A more mature, confident ruling group might negotiate with Hong Kong representatives and find a solution that could serve all parties. China, however, doesn’t work that way.
Two innocent Canadians, Michael Kovrig and Michael Spavor, have been in Chinese prisons since Dec. 10, 2018, held as hostages to compel Canada’s release of a Huawei executive who is resisting extradition to the United States to face fraud charges. Canada, meanwhile, fills China’s mills with raw materials and China fills Canadian shops with consumer products.
Canada’s main aims in China are to bring its hostages home and to protect its commercial opportunities. Neither aim is advanced by forceful action in support of Hong Kong civil rights.

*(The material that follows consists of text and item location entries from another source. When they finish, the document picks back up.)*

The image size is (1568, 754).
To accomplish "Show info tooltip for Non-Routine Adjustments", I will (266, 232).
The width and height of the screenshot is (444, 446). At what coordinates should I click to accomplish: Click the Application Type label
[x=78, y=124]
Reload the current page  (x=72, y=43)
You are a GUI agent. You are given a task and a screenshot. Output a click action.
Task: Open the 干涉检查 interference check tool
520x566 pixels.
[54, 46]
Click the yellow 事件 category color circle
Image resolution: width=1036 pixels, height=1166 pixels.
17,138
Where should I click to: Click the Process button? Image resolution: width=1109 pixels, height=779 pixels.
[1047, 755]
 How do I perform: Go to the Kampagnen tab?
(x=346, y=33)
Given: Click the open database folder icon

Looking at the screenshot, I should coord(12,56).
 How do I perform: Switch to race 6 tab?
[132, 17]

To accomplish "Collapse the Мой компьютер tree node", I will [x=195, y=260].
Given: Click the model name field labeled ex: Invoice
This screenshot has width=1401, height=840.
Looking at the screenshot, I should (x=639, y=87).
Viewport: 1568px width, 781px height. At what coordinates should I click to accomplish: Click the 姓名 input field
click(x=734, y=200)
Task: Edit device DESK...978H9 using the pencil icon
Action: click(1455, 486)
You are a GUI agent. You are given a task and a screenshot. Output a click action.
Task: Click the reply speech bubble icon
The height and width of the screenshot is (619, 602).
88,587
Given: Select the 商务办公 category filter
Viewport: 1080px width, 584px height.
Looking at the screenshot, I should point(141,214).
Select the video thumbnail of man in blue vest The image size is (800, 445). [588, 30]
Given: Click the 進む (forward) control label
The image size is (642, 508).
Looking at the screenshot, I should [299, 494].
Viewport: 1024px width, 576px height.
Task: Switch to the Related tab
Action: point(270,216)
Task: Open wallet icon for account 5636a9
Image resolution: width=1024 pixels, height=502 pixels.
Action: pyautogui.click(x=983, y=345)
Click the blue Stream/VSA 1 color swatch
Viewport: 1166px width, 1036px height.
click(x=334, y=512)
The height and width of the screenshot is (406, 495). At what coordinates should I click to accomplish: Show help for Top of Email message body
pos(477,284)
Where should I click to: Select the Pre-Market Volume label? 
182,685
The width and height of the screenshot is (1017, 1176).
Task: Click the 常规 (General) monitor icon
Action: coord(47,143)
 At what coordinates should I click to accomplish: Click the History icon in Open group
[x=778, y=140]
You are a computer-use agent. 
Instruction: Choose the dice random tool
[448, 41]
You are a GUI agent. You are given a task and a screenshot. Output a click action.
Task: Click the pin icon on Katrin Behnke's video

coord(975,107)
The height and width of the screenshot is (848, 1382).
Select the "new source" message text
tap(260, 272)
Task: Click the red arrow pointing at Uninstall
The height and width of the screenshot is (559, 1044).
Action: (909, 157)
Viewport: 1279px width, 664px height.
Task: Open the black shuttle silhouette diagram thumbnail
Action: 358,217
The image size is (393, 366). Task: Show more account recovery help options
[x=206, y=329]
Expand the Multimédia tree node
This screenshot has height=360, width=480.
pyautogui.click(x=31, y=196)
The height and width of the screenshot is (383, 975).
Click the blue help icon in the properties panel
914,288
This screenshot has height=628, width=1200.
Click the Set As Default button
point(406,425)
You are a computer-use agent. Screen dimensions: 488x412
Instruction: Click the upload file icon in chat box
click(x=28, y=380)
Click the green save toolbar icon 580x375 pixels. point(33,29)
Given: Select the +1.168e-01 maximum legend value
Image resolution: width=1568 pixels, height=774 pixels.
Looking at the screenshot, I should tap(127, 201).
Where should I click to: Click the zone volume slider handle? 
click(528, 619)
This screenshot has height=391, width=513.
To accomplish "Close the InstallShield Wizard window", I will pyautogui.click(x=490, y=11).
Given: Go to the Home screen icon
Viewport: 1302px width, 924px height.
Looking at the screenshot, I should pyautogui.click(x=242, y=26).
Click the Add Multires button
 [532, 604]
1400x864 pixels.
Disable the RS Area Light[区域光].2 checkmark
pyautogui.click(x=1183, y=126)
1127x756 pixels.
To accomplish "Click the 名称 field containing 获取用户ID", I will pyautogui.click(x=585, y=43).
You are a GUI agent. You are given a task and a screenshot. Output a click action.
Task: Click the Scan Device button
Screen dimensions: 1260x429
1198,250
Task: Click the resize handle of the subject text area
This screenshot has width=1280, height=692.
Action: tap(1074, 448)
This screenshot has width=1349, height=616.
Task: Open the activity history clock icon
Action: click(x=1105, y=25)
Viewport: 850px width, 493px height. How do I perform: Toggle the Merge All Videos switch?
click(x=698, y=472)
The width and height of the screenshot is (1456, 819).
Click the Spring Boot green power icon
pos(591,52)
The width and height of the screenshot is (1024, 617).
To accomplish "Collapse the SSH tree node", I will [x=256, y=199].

The strongest card the Hong Kong movement holds is worldwide sympathy. Beijing is weak only in the sense that it doesn’t want another Tiananmen Square on its record. China imprisons dissidents because it does not know what else to do.
If Canada, with other democracies, could induce the masters of Beijing and the activists in Hong Kong to negotiate with each other, that could be constructive, but that seems a vain hope. Apart from that, deep concern is about all Canada has to offer.